Stored items
· · · · ·
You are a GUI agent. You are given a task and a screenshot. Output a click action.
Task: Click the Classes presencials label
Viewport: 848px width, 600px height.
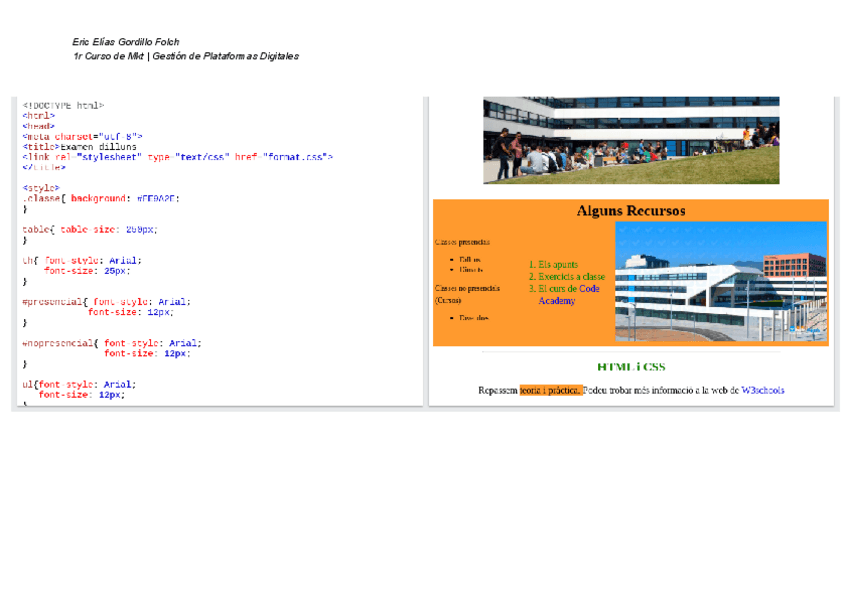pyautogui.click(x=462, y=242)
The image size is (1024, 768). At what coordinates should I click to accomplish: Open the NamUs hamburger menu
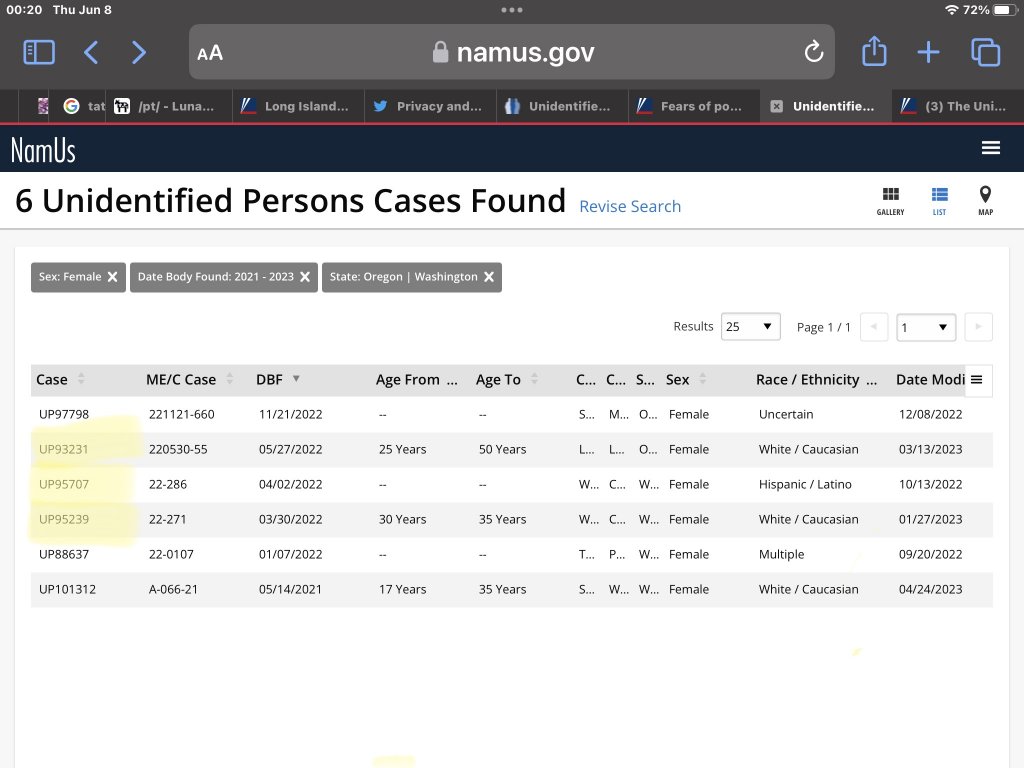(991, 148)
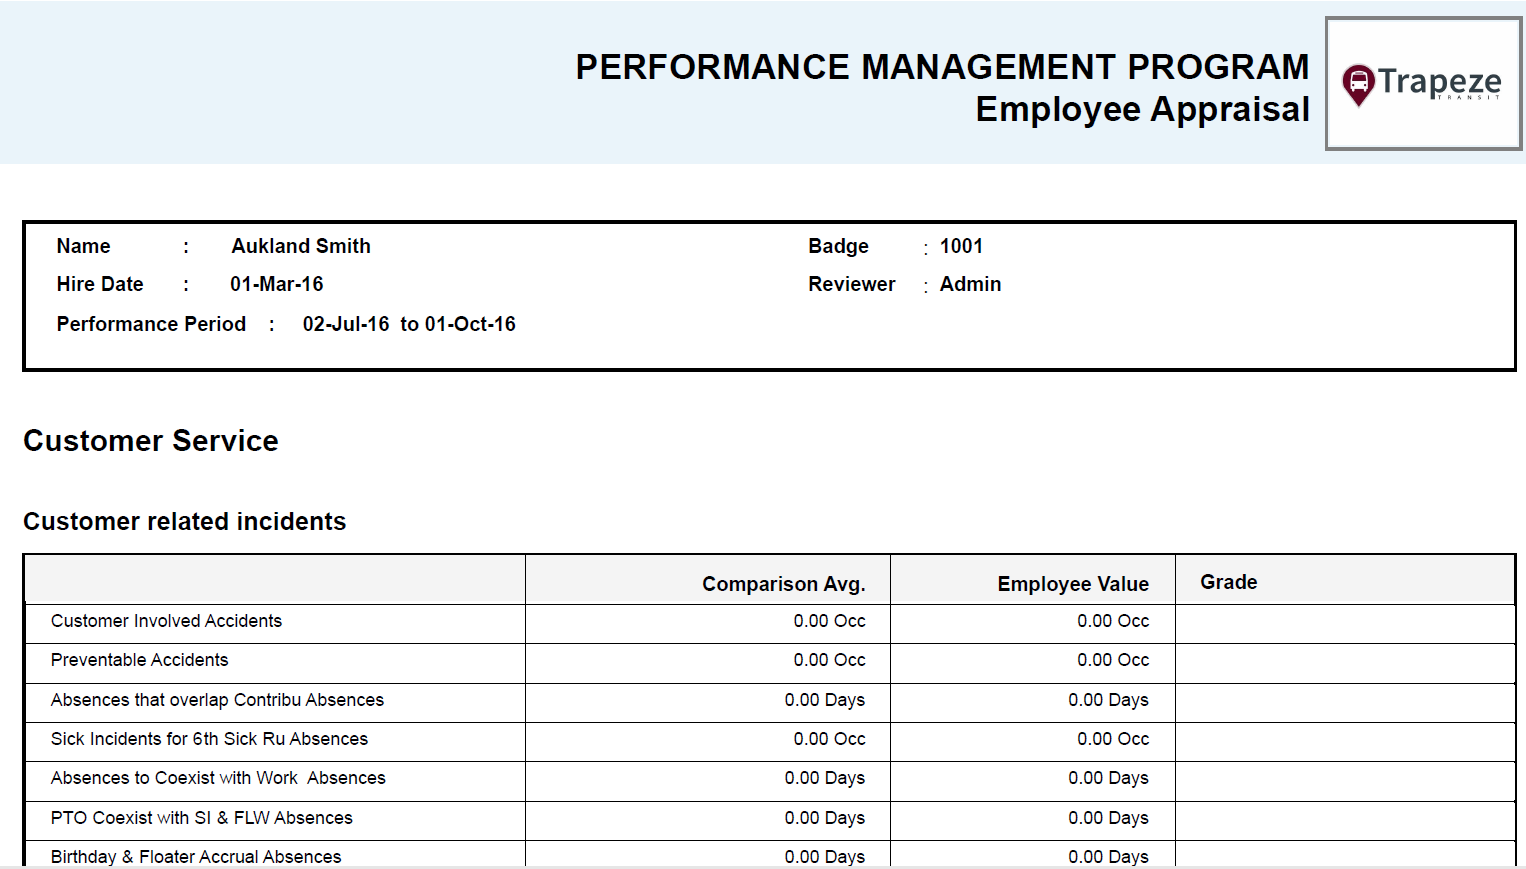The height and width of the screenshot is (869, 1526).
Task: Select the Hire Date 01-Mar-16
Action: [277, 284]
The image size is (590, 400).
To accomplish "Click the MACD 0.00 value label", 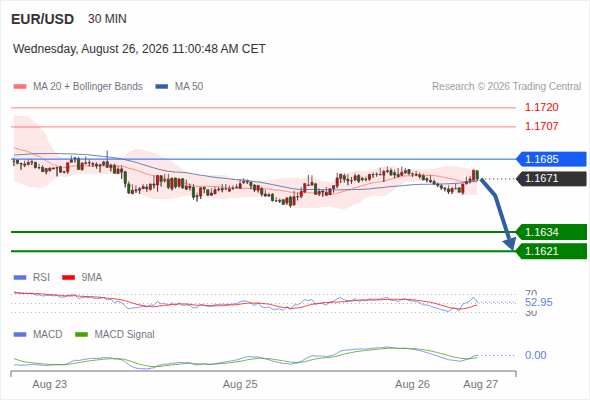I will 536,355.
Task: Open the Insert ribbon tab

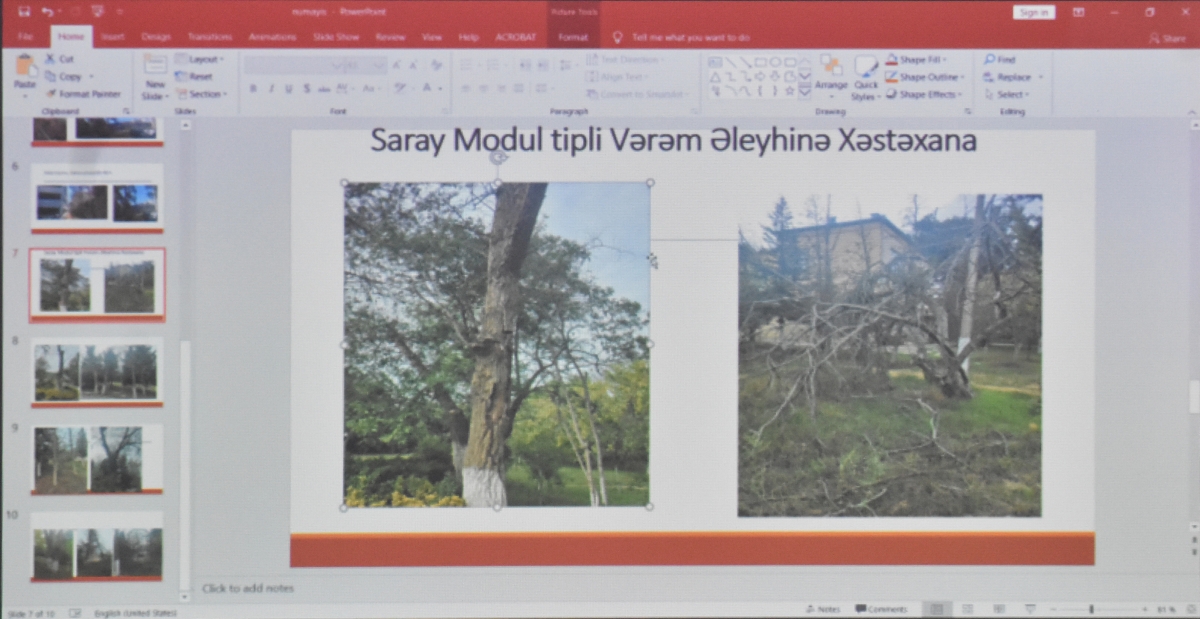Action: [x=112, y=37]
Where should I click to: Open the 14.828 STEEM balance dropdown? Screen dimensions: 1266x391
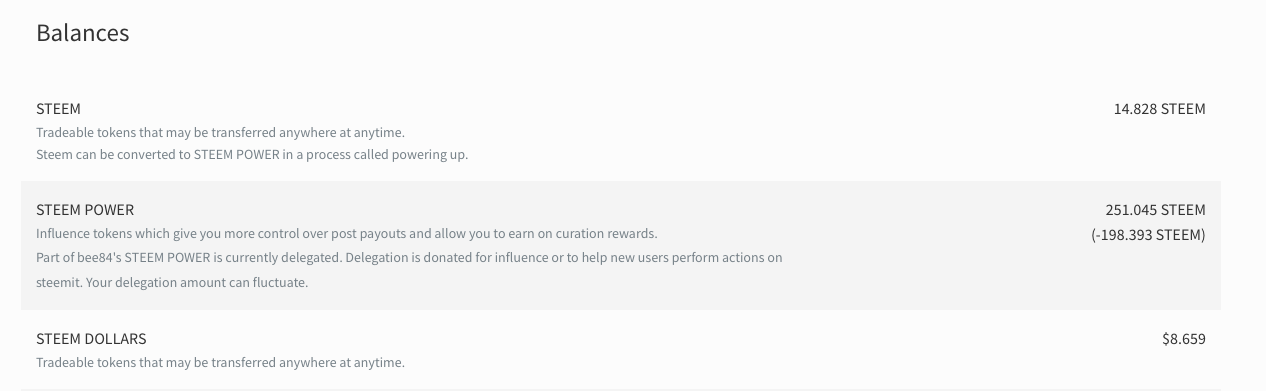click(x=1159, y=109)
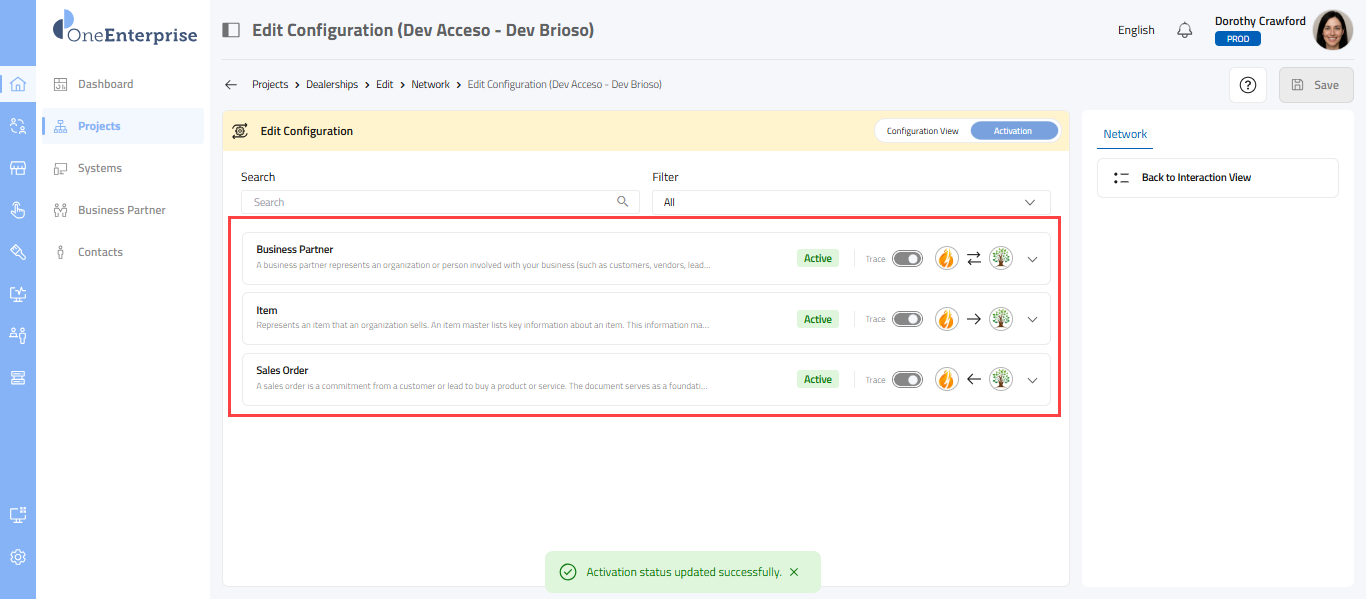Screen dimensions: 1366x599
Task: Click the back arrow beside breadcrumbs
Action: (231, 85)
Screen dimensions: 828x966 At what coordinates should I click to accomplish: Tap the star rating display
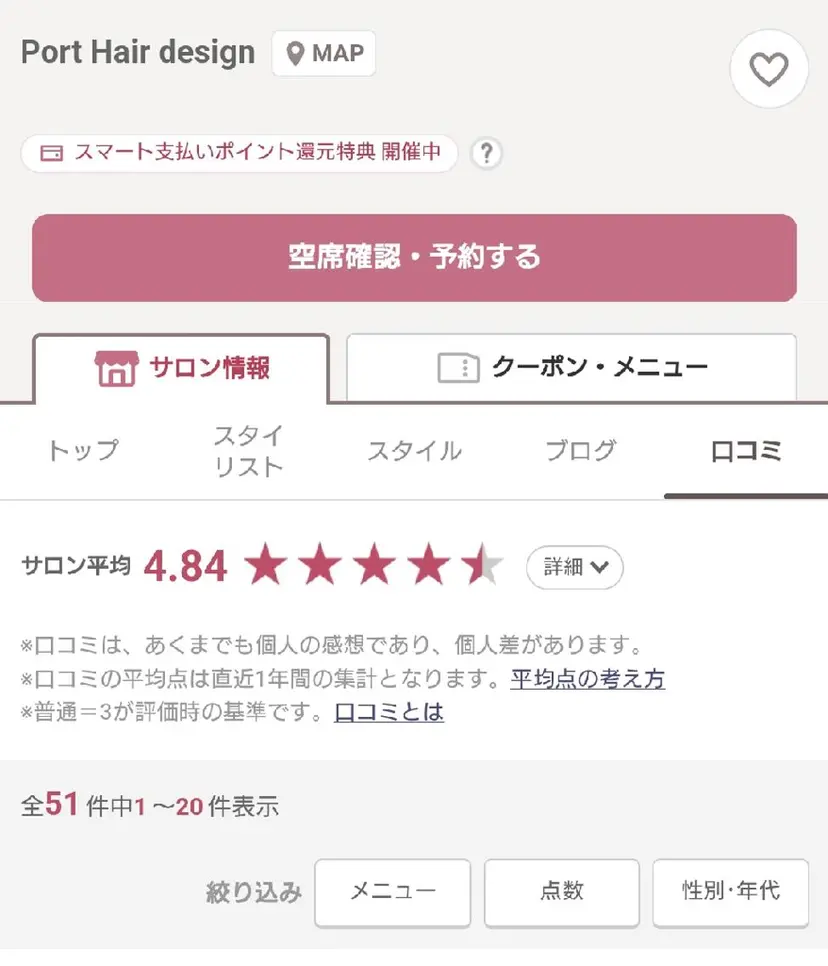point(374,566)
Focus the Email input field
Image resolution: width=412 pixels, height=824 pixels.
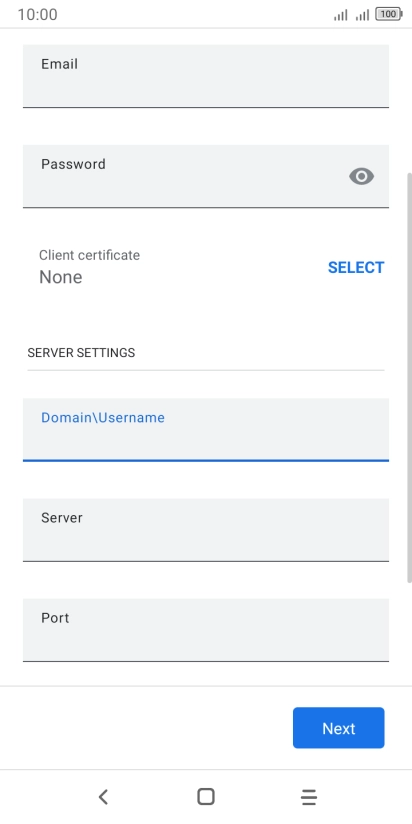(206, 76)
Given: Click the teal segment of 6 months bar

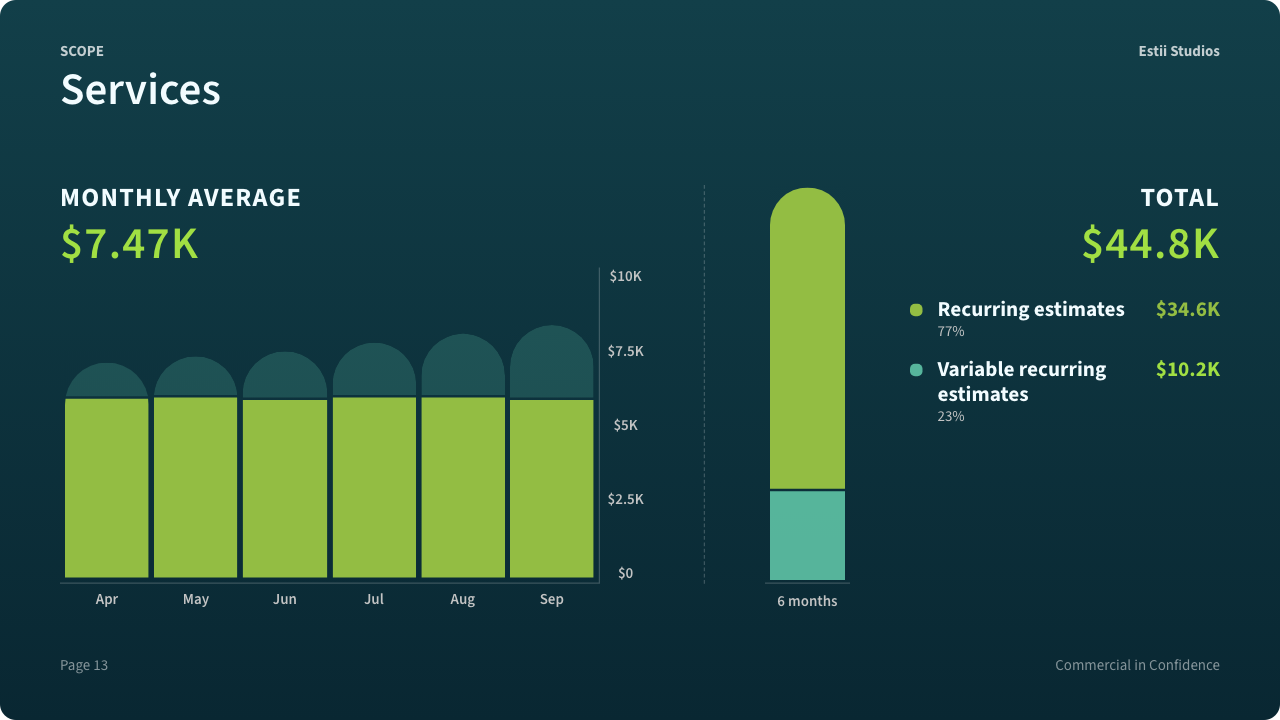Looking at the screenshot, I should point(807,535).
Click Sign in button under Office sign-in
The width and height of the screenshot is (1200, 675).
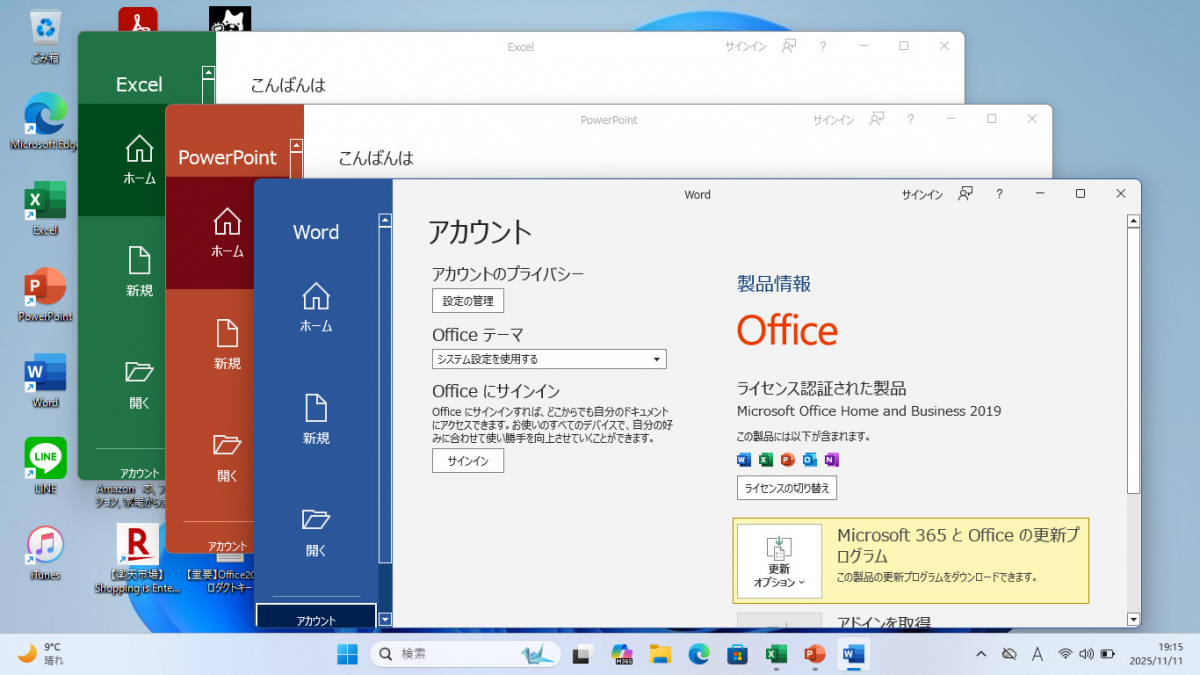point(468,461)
· · · · ·
Leave out every picture and copy verbatim the lines running from the line containing "Image resolution: width=412" through the final line of the data.

* [Exercise result]:
Image resolution: width=412 pixels, height=824 pixels.
(206, 76)
Given: Click the teal segment of 6 months bar

Looking at the screenshot, I should point(807,535).
Click Sign in button under Office sign-in
The width and height of the screenshot is (1200, 675).
point(468,461)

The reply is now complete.